## Text excerpt
JUST SAYING
BY RAUL HERNANDEZ
There are clowns with cameras, and there are First Amendment Auditors.
First Amendment auditors video record at public spaces, including City Halls, DMVs, police on patrol, police departments, military facilities, and Post Offices.
They test to see if government workers, officials, public employees, cops, and politicians are doing their jobs and how they treat the public.
Most importantly, they test to see if the First Amendment is respected and whether public-taxpayer-owned spaces maintain transparency and accountability.
But many of these citizen-activist auditors are nothing more than obnoxious, rude, and loud-mouth morons looking for attention and paychecks from Youtube or other social media outlets where they post these videos. I never watch what they do because they create more problems and are just Circus Acts.
However, there are First Amendment auditors who consistently do excellent reporting with cameras. Who are often resilient but fair and courteous. And who provide community service by holding the powerful and others accountable and ensuring public spaces aren’t closed by political autocrats.
Often, these auditors conduct second or third audit visits to ensure compliance with the First Amendment and state laws. There is a lot of drama, entertainment, and laughter. But there is much education about Civil Rights, First Amendment issues, and The Open Records Act.
Unsurprisingly, a few YouTuber auditors are arrested for disorderly conduct, trespassing, or other charges. Most cases are thrown out of court because they have no merit or are trumped-up criminal charges.
Ignore the Clowns with Cameras. Subscribe to auditors who earn the paychecks and keep the First Amendment, transparency, and accountability alive and vibrant across America.

## Given task a
Rewrite the entries in the stretch from the one containing "46, 124, 52)" through the one containing "(8, 5, 52, 15)", swapping "Predict" for "Guess" and keeping everything else the same.

## Recorded information
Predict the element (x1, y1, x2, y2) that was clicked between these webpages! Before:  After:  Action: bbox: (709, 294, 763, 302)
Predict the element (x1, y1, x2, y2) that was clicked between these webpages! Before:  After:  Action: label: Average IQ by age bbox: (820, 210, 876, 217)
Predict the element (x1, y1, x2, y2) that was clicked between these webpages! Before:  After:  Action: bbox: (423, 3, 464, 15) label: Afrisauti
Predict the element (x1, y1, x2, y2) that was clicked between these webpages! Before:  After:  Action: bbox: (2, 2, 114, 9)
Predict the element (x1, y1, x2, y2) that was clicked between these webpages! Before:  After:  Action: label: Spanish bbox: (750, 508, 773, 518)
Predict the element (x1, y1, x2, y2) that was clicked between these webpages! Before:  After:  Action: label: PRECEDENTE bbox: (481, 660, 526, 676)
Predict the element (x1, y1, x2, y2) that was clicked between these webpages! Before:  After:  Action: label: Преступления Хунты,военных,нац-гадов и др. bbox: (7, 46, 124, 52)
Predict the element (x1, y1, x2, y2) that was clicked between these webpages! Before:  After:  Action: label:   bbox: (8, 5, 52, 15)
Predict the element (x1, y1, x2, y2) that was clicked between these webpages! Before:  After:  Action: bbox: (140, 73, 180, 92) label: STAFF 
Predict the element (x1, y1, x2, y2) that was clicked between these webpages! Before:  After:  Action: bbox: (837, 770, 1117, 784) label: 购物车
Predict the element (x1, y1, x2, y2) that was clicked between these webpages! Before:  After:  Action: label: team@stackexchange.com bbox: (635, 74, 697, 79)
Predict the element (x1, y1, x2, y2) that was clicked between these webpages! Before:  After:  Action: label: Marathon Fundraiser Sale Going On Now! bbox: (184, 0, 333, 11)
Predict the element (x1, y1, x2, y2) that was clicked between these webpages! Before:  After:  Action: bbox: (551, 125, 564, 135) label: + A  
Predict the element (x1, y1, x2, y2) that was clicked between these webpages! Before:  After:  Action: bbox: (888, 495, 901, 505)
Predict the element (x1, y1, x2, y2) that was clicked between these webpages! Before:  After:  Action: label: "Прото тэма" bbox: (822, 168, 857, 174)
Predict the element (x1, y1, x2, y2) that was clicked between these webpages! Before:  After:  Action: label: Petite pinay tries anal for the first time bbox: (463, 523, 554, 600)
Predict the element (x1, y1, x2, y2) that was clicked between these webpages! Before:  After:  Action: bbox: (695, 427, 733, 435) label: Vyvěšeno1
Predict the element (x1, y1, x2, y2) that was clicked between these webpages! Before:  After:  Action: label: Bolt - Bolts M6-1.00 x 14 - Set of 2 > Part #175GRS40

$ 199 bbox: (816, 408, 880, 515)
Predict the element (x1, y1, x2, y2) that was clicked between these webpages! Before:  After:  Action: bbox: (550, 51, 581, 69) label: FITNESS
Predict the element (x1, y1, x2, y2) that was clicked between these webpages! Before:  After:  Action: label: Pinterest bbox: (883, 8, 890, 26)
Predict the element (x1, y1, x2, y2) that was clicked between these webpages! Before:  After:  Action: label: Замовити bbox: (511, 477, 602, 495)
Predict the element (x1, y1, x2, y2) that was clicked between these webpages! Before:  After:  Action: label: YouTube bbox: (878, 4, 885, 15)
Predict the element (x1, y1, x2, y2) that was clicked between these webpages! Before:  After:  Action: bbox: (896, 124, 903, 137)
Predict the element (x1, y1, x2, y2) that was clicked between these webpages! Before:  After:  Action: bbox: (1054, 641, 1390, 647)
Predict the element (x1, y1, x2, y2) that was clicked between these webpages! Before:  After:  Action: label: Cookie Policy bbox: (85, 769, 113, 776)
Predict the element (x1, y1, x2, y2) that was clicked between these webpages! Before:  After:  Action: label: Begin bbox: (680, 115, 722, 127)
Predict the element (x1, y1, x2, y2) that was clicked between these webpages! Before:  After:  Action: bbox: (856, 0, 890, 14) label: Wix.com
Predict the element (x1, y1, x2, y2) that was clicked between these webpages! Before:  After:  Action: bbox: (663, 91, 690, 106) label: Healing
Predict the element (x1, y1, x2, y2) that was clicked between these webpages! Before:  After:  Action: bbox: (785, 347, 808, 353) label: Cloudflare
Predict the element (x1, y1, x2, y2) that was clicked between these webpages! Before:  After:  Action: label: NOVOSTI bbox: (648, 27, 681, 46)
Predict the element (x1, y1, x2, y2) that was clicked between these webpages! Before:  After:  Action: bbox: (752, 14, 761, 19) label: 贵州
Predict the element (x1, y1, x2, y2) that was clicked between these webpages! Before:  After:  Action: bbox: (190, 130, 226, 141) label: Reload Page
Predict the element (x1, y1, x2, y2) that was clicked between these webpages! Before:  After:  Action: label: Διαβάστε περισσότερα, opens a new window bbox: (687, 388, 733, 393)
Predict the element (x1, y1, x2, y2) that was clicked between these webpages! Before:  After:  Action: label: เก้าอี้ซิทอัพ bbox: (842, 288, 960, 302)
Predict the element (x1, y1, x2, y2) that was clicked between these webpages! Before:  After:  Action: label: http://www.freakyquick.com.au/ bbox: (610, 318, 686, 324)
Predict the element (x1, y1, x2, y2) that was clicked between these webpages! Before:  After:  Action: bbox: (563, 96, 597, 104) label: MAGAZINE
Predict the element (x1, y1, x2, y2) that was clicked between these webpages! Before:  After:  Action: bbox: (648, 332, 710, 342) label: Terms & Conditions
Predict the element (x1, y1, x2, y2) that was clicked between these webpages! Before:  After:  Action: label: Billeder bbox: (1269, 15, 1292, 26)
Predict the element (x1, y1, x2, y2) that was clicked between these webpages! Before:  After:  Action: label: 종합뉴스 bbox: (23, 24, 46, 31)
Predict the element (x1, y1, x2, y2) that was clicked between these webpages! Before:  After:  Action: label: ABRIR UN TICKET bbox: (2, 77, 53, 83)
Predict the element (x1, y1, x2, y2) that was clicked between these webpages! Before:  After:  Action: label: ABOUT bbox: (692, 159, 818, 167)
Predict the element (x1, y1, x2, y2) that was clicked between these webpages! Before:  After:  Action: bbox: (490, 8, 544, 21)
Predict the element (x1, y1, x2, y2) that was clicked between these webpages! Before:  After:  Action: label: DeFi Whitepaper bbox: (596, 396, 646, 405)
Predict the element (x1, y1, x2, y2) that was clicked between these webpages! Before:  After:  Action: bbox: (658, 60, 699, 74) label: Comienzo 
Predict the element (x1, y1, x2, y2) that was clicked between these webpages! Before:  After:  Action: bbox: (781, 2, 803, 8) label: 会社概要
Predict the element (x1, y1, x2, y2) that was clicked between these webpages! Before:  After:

## Given task b
According to the column on First Amendment auditors, what are a few YouTuber auditors arrested for?

## Task solution a
Guess the element (x1, y1, x2, y2) that was clicked between these webpages! Before:  After:  Action: label: Преступления Хунты,военных,нац-гадов и др. bbox: (7, 46, 124, 52)
Guess the element (x1, y1, x2, y2) that was clicked between these webpages! Before:  After:  Action: label:   bbox: (8, 5, 52, 15)

## Task solution b
Disorderly conduct, trespassing, or other charges.